1.5 pounds fresh fish (eg, mackerel, small bluefish)
cleaned, no head, scaled

one large or two medium-sized onion
cut into 3/4 inch cubes

1 teaspoon salt

6 tablespoons white cane, granulated sugar

1 1/2 tablespoon caramel sauce (made from sugar) 

1 1/2 to 2 tablespoons fish sauce

* 2-3 Jalapeños

METHOD

1. Wash and clean fish. Pat dry with paper towel.
 Sprinkle fish evenly with salt. Rub salt onto
fish.

2. Heat cooking oil on frying pan. Cook onions for
two minutes on medium-high heat. Cover pan
with cooked onions so fish will not burn while
cooking.

3. Put fish on onions in pan. Cover pan with lid.
Cook for two minutes. Add the Jalapeños (if you want it spicy)

4. Reduce heat slightly. Sprinkle fish with half the
sugar.
Drizzle fish with half the caramel sauce.

5. Gently turn all fish to other side. Sprinkle
this side with
remaining sugar and with remaining caramel sauce.

5. Cover. Increase heat to medium high. Cook for 3
min.

6. Reduce heat to medium. Cook for four minutes.

7. Sprinkle fish sauce onto fish. Cover and cook for
2 min.
(For bigger-size fish cook for 4 minutes more.)

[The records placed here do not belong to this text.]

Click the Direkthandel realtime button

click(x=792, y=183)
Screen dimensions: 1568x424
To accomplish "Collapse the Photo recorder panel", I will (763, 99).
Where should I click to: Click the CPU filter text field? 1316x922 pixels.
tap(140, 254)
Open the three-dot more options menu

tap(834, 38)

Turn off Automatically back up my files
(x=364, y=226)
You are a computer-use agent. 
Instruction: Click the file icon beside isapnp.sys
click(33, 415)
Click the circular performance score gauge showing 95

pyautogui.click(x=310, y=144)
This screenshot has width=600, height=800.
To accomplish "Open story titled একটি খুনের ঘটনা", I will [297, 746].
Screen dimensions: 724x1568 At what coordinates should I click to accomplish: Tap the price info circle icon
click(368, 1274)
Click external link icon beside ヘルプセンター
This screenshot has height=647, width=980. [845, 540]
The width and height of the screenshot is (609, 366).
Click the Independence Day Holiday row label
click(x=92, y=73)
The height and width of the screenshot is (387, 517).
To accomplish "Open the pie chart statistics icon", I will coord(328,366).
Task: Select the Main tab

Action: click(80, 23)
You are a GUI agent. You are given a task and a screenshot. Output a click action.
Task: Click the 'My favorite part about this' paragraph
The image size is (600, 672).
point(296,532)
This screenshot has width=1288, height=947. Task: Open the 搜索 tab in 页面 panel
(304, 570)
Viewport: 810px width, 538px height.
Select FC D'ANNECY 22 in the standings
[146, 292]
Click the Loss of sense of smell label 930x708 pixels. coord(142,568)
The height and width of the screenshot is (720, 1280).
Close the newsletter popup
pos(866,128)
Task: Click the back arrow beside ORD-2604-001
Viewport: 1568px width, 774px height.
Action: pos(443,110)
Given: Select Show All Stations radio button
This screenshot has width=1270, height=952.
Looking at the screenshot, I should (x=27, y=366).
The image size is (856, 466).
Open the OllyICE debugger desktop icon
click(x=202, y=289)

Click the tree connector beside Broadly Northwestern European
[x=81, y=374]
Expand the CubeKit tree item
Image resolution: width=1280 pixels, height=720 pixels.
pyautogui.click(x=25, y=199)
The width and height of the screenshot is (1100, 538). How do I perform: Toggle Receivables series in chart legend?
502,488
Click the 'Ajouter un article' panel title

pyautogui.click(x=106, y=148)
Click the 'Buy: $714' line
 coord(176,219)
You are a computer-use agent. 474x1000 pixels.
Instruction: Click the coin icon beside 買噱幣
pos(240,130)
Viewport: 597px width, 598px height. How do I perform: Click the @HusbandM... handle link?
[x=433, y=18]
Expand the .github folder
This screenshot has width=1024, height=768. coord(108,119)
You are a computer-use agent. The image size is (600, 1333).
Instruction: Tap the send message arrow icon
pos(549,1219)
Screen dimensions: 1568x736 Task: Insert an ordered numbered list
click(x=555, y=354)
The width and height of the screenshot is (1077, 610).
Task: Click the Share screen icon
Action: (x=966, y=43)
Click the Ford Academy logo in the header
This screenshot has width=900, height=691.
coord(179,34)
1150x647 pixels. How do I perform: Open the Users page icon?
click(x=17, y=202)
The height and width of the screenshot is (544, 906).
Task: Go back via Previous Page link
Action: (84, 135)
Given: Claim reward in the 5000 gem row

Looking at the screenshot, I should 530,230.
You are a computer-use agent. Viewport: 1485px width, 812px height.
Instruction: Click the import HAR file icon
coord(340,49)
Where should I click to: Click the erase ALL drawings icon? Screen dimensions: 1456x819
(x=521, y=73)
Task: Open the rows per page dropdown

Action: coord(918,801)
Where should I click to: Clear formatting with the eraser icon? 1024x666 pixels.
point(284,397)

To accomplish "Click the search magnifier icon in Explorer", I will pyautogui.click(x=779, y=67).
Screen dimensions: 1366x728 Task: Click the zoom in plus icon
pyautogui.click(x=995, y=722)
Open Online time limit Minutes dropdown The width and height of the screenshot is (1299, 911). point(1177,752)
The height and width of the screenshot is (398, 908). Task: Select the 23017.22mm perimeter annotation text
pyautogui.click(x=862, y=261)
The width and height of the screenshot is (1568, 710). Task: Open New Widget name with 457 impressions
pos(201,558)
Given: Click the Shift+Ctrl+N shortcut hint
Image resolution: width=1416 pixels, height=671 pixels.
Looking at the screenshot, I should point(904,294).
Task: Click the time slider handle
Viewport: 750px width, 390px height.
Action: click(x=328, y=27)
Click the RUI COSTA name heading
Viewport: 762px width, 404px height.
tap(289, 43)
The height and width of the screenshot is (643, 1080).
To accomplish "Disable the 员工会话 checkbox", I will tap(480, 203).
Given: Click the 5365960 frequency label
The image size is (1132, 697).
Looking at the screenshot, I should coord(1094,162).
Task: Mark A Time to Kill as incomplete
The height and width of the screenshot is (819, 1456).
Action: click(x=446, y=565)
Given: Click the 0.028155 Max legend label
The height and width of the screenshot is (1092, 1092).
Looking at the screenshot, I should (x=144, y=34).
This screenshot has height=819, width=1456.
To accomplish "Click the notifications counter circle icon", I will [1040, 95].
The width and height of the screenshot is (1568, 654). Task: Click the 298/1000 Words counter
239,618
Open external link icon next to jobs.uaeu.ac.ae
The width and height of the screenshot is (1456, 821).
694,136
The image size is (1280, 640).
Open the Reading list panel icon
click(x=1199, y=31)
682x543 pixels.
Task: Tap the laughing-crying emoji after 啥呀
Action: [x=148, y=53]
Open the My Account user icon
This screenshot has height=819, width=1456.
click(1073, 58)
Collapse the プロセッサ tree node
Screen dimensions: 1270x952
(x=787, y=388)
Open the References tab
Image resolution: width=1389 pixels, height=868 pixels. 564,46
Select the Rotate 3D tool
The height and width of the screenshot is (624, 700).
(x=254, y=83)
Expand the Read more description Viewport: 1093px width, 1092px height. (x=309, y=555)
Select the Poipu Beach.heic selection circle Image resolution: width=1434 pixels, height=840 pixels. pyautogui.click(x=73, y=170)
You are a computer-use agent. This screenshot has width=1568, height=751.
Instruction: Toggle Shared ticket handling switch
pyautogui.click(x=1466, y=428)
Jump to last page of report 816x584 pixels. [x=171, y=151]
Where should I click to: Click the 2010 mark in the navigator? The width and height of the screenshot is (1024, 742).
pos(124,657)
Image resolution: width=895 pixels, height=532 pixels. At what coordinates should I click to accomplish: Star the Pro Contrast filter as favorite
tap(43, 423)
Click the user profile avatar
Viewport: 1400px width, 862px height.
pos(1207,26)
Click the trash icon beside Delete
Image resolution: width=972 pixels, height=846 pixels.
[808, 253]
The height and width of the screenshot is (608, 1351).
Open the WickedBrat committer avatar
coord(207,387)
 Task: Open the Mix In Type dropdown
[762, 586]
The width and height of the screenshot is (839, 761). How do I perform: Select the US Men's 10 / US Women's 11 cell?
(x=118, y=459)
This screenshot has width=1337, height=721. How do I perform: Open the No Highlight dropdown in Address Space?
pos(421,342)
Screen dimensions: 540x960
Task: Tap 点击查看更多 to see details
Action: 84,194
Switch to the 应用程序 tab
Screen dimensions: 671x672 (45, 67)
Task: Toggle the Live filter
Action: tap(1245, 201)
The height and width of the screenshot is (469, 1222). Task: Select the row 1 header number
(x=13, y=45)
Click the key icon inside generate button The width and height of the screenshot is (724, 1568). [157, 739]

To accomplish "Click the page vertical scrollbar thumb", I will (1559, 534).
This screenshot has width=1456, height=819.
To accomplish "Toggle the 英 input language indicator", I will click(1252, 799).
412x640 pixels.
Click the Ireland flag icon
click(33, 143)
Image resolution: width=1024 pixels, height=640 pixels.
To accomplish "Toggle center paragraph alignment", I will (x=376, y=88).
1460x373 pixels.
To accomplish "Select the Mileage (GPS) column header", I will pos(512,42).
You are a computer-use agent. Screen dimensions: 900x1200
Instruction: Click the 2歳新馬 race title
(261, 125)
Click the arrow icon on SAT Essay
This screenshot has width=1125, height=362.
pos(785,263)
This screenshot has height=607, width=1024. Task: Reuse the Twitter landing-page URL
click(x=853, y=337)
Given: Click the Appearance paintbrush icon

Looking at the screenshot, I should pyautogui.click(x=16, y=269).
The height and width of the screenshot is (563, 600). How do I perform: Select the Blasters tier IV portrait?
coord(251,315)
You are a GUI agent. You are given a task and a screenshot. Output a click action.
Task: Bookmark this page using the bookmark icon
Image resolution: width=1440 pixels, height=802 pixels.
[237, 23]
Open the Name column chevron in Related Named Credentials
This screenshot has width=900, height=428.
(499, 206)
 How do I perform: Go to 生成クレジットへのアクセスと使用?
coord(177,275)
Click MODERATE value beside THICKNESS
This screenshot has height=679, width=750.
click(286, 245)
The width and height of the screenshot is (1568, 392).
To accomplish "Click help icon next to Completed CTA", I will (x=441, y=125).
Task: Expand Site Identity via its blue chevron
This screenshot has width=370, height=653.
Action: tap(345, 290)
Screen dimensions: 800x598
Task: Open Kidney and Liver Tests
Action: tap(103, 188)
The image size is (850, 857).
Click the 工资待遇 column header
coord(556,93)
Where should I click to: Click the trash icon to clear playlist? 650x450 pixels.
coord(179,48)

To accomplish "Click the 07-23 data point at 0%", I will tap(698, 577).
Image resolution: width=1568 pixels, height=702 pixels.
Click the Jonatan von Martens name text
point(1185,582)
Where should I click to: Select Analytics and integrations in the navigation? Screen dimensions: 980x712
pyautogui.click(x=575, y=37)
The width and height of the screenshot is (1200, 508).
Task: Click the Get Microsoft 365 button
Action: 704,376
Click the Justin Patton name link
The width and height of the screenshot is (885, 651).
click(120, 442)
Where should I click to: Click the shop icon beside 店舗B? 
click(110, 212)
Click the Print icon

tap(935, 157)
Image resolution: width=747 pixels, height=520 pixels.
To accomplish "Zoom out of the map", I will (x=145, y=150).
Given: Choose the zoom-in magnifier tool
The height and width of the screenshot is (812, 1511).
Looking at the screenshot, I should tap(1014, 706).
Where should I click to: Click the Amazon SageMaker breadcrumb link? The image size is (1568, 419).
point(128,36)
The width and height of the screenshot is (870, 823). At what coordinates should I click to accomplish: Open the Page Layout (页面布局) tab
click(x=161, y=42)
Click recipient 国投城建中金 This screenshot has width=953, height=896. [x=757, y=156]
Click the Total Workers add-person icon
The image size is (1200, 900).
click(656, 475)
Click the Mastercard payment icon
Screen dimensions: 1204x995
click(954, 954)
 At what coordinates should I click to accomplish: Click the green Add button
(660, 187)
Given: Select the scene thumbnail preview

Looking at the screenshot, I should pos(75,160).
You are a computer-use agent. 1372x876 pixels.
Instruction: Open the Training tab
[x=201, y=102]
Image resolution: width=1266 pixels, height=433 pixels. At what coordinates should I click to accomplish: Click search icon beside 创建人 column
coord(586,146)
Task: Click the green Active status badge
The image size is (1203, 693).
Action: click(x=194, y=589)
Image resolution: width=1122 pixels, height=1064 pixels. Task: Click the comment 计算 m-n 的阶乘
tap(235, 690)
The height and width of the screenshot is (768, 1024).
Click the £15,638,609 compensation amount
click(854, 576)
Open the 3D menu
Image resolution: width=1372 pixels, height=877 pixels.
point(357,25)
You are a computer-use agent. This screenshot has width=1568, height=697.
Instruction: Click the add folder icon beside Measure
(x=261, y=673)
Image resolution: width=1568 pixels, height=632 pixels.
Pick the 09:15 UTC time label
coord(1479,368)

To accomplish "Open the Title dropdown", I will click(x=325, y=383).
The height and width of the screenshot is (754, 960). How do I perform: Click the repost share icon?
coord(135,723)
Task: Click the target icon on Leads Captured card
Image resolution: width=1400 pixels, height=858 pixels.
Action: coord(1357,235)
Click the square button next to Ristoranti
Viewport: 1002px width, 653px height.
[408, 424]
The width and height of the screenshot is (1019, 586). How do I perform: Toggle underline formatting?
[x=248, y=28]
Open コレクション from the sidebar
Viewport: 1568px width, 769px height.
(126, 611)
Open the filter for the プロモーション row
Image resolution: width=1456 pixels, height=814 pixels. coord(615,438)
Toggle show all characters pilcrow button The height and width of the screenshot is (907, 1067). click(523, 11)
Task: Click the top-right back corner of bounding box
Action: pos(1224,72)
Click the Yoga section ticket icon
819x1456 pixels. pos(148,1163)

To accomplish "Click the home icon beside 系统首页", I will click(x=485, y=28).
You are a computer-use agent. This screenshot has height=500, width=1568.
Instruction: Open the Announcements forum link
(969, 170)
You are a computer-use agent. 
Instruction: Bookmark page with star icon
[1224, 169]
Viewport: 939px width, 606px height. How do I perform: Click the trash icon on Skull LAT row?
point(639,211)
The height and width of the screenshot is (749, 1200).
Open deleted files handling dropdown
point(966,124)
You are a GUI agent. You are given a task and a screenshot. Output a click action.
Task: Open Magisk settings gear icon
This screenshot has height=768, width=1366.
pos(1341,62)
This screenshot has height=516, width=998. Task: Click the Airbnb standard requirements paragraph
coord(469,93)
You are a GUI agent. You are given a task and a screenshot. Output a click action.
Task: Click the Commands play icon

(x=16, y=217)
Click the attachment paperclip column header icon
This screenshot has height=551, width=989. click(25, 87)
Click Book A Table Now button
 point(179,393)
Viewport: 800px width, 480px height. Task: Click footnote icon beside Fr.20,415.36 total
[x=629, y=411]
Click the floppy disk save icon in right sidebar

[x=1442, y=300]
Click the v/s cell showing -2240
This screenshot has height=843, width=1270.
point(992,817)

8. Remove from heat. Fish is done when flesh at bone
is no longer pink (or when flesh flakes easily
with fork).
Do not overcook fish.

9. Serve with rice or noodles and vegetables. Bon
appetit!!


----------



## Gnatman (Sep 15, 2005)

*I see...*

...this post being moved to the recipes forum.


----------



## Sea2aeS (Jan 7, 2005)

RECIPE FOR BLUEFISH

catch and immediately place on ice.

take home and clean

call Brent to come pick up said garbage fish for proper disposal


----------